• [What to do]
Give the entries again exactly; drop the pictures.

[Collected data]
━━━━━━━━
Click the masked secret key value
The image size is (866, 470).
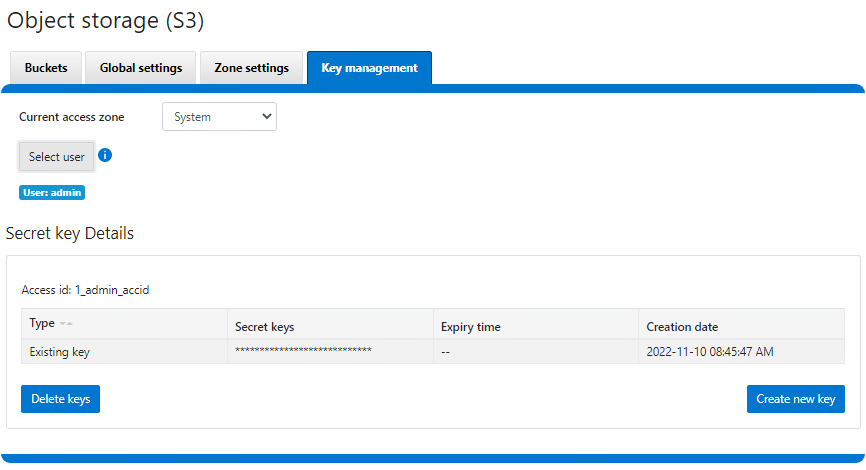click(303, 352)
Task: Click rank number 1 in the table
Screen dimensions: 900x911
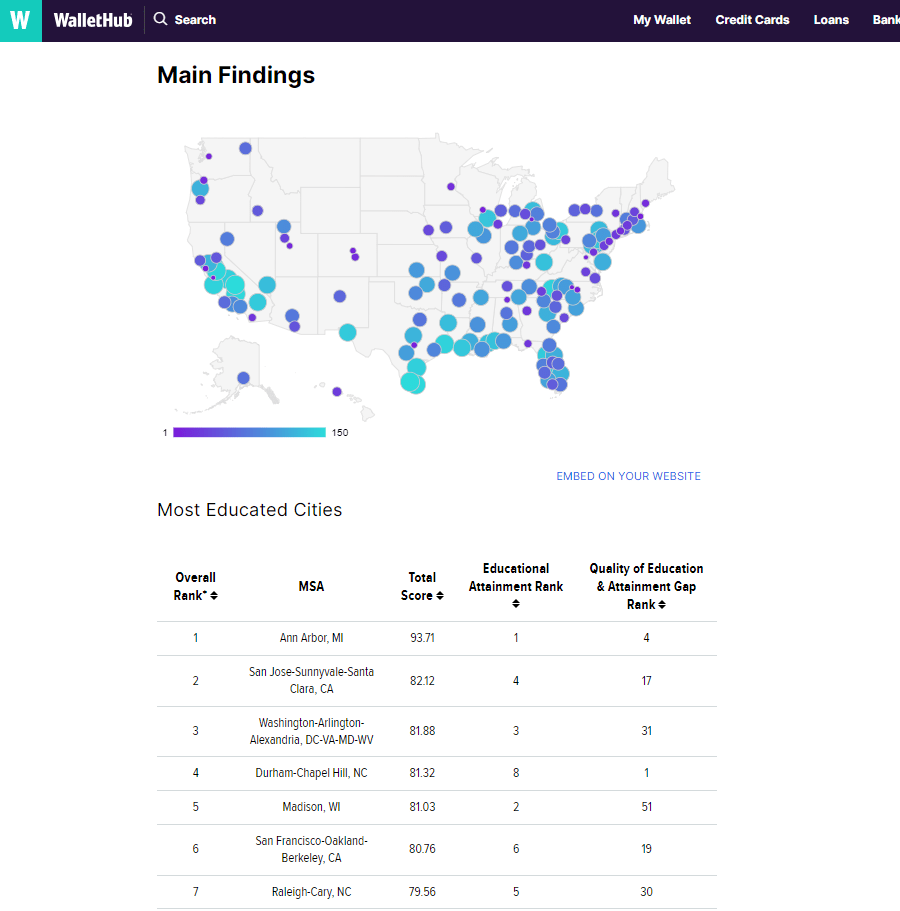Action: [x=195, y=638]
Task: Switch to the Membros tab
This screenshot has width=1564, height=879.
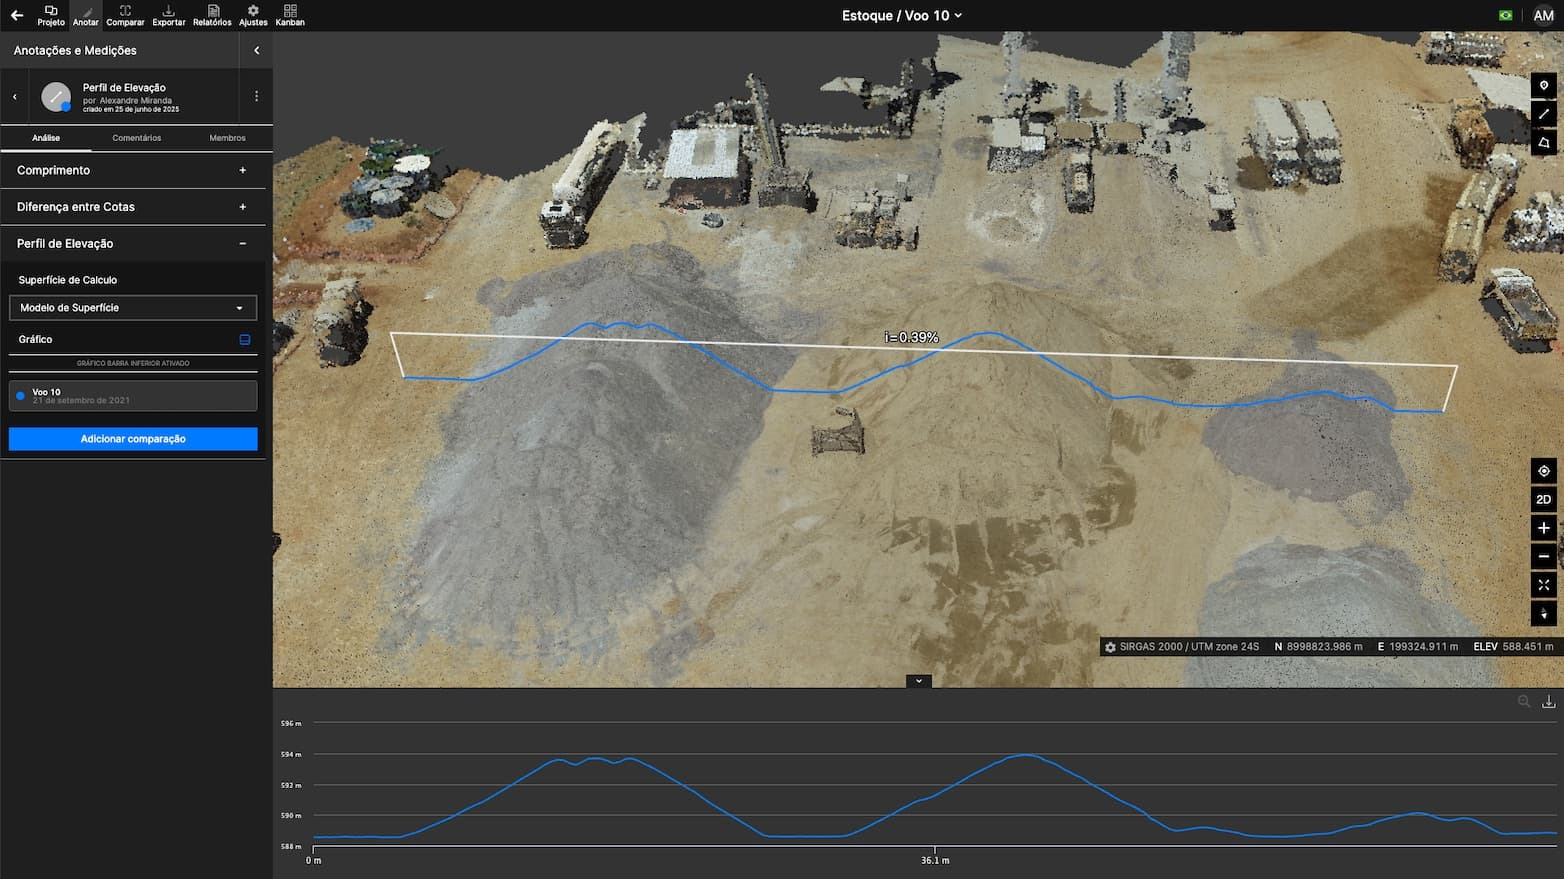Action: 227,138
━━━━━━━━
• [Solution below]
Click the masked secret key value
The image size is (866, 470).
click(303, 352)
Task: Click rank number 1 in the table
Screen dimensions: 900x911
Action: [x=195, y=638]
Task: Switch to the Membros tab
This screenshot has width=1564, height=879.
Action: 227,138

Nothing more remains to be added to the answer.